Apesar de tudo, e fazendo jus ao seu lema, foi de sorriso estampado no rosto que se apresentou aos paroquianos caranguejeirenses, partilhando as alegrias e as dificuldades da sua missão. “Ali o bispo não é para ficar em casa. É para andar, visitar. Nestes dois anos fui a lugares onde nunca tinha estado um bispo. Lugares recônditos, onde só é possível chegar de mota ou a pé. Encontrei comunidades que, apesar de não terem padre, celebram a sua fé. Há comunidades que estão sem sacerdote há décadas. Temos falta de vocações. Numa diocese que é maior que Portugal temos apenas 17 padres diocesanos e 40 missionários.”
------------------------------------------------------------
OBJETIVO DO EXERCÍCIO — Continue o texto sobre a missão do bispo a partir da última frase apresentada. As linhas apresentadas a seguir não são necessárias para este exercício.
------------------------------------------------------------
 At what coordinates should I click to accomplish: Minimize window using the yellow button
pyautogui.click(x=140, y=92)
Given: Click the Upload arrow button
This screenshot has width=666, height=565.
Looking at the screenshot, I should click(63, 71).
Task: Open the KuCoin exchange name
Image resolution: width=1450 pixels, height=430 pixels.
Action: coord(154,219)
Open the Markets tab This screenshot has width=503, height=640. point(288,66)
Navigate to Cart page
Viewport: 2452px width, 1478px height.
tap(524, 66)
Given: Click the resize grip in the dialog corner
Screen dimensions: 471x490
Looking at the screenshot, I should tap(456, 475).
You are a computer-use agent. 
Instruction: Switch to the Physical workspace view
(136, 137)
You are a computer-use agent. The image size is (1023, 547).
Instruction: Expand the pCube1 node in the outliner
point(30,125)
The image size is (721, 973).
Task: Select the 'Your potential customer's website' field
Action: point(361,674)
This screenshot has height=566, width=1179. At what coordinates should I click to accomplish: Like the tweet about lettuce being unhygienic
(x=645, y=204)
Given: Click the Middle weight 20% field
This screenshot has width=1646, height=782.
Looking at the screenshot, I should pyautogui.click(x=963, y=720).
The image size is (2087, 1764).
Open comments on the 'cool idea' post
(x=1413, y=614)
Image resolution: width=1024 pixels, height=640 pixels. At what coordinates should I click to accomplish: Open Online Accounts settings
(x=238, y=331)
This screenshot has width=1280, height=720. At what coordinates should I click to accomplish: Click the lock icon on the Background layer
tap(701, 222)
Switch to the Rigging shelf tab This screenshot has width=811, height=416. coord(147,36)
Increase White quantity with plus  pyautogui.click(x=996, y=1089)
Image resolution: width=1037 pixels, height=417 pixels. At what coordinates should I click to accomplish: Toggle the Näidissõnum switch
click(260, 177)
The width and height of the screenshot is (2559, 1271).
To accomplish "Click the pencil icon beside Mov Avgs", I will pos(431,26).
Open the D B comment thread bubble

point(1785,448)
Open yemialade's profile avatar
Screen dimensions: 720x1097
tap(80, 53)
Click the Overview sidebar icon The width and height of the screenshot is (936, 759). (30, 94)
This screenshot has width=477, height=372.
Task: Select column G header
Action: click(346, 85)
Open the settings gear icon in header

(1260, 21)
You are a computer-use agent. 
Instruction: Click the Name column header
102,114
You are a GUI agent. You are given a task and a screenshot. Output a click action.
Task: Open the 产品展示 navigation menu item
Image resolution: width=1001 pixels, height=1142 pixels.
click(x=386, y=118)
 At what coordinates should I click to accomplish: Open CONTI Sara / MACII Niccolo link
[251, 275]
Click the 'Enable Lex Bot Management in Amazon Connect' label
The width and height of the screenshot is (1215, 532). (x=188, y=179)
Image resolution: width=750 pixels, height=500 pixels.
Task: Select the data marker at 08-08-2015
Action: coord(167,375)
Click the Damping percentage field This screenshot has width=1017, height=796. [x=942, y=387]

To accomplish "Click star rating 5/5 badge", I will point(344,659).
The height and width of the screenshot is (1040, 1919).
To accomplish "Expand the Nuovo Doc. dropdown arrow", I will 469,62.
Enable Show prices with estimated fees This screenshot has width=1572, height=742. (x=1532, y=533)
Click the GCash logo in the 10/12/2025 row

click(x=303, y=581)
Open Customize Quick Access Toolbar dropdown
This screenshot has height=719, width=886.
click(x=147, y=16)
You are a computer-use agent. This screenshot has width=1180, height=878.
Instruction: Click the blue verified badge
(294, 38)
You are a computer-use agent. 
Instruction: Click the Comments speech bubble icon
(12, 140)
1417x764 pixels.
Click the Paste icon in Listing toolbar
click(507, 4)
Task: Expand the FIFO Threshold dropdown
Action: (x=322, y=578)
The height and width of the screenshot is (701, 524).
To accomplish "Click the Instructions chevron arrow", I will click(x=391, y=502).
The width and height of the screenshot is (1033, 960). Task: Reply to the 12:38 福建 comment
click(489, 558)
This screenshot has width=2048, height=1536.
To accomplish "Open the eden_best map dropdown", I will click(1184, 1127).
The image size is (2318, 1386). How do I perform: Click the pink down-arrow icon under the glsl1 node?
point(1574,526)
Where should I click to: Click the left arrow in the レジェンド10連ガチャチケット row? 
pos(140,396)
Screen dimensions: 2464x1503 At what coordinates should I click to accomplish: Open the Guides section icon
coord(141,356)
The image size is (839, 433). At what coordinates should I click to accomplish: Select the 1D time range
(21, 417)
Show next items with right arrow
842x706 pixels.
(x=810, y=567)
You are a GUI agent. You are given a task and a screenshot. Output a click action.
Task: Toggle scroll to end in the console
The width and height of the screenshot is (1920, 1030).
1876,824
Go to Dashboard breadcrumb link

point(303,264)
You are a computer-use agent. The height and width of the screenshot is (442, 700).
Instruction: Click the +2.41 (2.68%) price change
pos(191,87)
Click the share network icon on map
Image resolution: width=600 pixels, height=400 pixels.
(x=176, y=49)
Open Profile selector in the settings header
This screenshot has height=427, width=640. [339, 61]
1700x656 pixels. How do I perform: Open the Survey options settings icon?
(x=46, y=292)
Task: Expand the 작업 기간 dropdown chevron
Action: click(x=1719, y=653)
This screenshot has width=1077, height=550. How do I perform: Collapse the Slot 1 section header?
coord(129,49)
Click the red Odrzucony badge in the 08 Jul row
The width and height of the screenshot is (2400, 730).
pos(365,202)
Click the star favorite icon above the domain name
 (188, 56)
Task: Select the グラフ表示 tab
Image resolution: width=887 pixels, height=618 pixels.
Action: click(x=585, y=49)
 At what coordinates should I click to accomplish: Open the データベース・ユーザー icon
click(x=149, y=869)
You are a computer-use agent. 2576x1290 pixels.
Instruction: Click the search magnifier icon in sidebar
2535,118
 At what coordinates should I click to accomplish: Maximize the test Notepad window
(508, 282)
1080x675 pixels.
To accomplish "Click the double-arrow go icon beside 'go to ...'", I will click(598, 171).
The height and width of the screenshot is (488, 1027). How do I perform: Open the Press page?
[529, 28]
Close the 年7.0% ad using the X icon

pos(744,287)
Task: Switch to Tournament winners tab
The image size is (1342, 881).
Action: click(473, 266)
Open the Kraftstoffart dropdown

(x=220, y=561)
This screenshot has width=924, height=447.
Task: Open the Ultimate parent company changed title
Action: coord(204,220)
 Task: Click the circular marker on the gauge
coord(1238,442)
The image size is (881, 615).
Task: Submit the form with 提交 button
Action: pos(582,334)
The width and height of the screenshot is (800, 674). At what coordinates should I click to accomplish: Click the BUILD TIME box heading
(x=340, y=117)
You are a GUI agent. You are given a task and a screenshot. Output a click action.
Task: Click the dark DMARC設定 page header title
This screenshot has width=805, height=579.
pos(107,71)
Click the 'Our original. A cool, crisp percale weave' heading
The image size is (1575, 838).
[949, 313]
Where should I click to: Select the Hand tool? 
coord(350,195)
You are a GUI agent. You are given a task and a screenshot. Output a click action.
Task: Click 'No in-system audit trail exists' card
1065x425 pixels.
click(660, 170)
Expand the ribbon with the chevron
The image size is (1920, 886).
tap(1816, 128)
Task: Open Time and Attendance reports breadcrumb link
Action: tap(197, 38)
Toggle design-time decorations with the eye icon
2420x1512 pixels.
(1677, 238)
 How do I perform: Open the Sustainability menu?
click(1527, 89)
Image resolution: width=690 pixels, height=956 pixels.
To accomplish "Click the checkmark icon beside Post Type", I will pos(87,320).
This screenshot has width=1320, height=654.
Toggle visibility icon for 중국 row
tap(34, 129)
------------------------------------------------------------
O RESULTADO —
D. Diamantino Antunes falou ainda da guerra terrorista na província de Cabo Delgado, na vizinha diocese de Pemba, que tem provocado milhares de deslocados e de mortes, “um flagelo”. “Há interesses políticos e económicos obscuros porque é uma zona rica de recursos naturais. E, para os países pobres, as suas riquezas são as suas desgraças… porque são cobiçadas. A Igreja desde o primeiro momento alertou e denunciou esta guerra. Hoje está na primeira linha para ajudar e aliviar o sofrimento das pessoas vítimas deste flagelo.”
Aos caranguejeirenses o bispo de Tete deixou um pedido de oração pela paz em Moçambique. Os paroquianos responderam com um sim e também com um gesto de generosidade e partilha no final das duas celebrações a que presidiu.